Moreover, to confirm these preliminary m5C identifications we performed BS-Seq for two replicates of the whole-plant of U. gibba. The bisulfite conversion rates in both replicates were greater than 99.85% and the mean coverage for base was 26X. After sequencing, the clean reads were mapped against the reference genome obtaining around 85% of mapping rate. During the base calling we found a total of 1,789,535 and 1,777,410, m5Cs for each replicate. Of these, we assigned as high-confidence 1,281,545 and 1,302,422 m5Cs, respectively. In percentages of total cytosines in the genome, the global methylation is ranged from 4.09%-4.057% to 2.92%-3.17%, from total and high-confidence m5C in both replicates, respectively. The distribution of m5Cs at the chromosome level shows peaks near centromeric regions for both replicates of BS-Seq and for SMRT-Seq (Fig. 5a) with very similar distributions, similar to that reported in other plant genomes but with one of the lowest global methylation rates reported for a land plant [11,12]. Of the total of m5Cs identified, for the methylation context CG correspond 39.1%, 38.67%, for CHG 27.4% and 27.1% and for CHH context 33.5% and 34.23% (Fig. 5b). When comparing the methylation levels of each context related with the total of these contexts sequence at the genome, the methylation levels were 12% for CG, 8% for CHG and 2% for CHH (Fig. 5c), reduced levels in comparison with other angiosperms including A. thaliana [40]. The GbM in U. gibba was calculated 800bp upstream, downstream and in genic region and the results indicate lowest methylation in upstream and downstream region compared with gene body region where the CG methylation is the highest (Fig. 5d). These results correlates with GbM densities previously reported for other plants [40,41]. The analysis of TE body methylation showed lower methylation levels near upstream and downstream regions such is in GbM and high methylation density is in CHH context (Fig. 5e), which can be explain the TE silencing in this genome.

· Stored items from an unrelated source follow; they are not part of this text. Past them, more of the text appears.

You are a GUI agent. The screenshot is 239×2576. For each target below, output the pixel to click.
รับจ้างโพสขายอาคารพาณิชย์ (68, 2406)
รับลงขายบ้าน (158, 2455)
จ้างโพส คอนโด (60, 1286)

To experimentally validate the predicted methylation densities, we performed Chop-qPCR analysis on two regions from one U. gibba chromosome (Unitig 0), one predicted to be highly methylated (GPoor, near the presumed centromeric region) and the other with lower methylation density at a proposed euchromatin region (GRich) (Additional file 2: Fig. S21 above). PCR amplification of undigested DNA was used as positive controls to contrast with the amplification obtained from digested samples, where a decrease in amplification levels reveals a higher degree of methylation at CG and CHG sites in the tested regions. We observed for both enzymes that DNA methylation at the analyzed sites was over 2-fold more frequent in the GPoor region than in the GRich region (Additional file 2: Fig. S21). Our findings suggest that the SMRT-sequencing technology could be used effectively to estimate global methylation patterns in plant genomes and BS-Seq confirm several results obtained with SMRT-Seq.